Amnesty International then contacted 16 multinational consumer brands listed as direct or indirect customers of the three battery component manufacturers. None said they had been in touch with Huayou Cobalt or traced where the cobalt in their products had come from prior to Amnesty International’s contact.
The report shows that companies along the cobalt supply chain are failing to address human rights risks arising in their supply chain.
Today there is no regulation of the global cobalt market. Cobalt does not fall under existing “conflict minerals” rules in the USA, which cover gold, coltan/tantalum, tin and tungsten mined in DRC.

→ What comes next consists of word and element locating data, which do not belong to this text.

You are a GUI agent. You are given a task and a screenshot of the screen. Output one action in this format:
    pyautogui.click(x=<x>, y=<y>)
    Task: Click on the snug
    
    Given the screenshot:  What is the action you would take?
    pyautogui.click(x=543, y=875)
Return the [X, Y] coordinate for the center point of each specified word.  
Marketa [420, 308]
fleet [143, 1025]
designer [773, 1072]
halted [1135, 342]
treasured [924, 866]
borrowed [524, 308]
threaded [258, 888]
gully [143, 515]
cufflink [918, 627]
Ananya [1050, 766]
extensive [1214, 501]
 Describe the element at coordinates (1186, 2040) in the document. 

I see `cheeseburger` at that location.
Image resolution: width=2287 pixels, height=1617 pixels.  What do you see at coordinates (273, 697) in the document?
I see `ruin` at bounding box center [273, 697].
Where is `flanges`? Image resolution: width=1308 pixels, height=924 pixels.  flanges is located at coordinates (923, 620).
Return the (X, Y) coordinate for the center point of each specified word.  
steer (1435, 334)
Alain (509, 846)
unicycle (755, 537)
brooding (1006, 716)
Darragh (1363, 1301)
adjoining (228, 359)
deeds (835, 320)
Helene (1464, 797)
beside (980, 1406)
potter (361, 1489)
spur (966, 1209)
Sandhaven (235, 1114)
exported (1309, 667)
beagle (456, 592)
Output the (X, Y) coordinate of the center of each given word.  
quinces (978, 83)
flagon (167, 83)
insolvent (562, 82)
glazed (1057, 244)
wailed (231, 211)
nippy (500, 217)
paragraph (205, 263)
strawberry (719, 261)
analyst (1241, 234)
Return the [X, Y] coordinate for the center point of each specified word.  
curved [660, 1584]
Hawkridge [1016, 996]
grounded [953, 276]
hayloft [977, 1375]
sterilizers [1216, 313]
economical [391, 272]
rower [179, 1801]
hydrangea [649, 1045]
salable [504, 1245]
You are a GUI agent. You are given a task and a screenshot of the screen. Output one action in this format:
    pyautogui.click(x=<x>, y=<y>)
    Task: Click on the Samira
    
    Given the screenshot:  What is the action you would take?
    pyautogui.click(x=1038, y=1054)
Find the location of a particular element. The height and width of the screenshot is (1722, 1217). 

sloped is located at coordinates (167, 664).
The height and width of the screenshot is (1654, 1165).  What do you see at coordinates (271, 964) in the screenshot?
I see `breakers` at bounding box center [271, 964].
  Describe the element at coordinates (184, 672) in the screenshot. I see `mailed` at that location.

Many of these multinationals say they have a zero tolerance policy for child labour. But this promise is not worth the paper it is written when the companies are not investigating their suppliers.
“Many of these multinationals say they have a zero tolerance policy for child labour. But this promise is not worth the paper it is written when the companies are not investigating their suppliers. Their claim is simply not credible,” said Mark Dummett.
“Without laws that require companies to check and publicly disclose information about where they source minerals and their suppliers, companies can continue to benefit from human rights abuses. Governments must put an end to this lack of transparency, which allows companies to profit from misery.”
Amnesty International and Afrewatch are calling on multinational companies who use lithium-ion batteries in their products to conduct human rights due diligence, investigate whether the cobalt is extracted under hazardous conditions or with child labour, and be more transparent about their suppliers.
The organizations are also calling on China to require Chinese extractive companies operating overseas to investigate their supply chains and address human rights abuses in their operations. The organizations say Huayou Cobalt should confirm who is involved in mining and trading its cobalt (and where) and make sure it is not buying cobalt mined by child labour or in dangerous conditions.
“Companies must not simply discontinue a trading relationship with a supplier or embargo DRC cobalt once human rights risks have been identified in the supply chain. They must take remedial action on the harm suffered by people whose human rights were abused,” said Mark Dummett.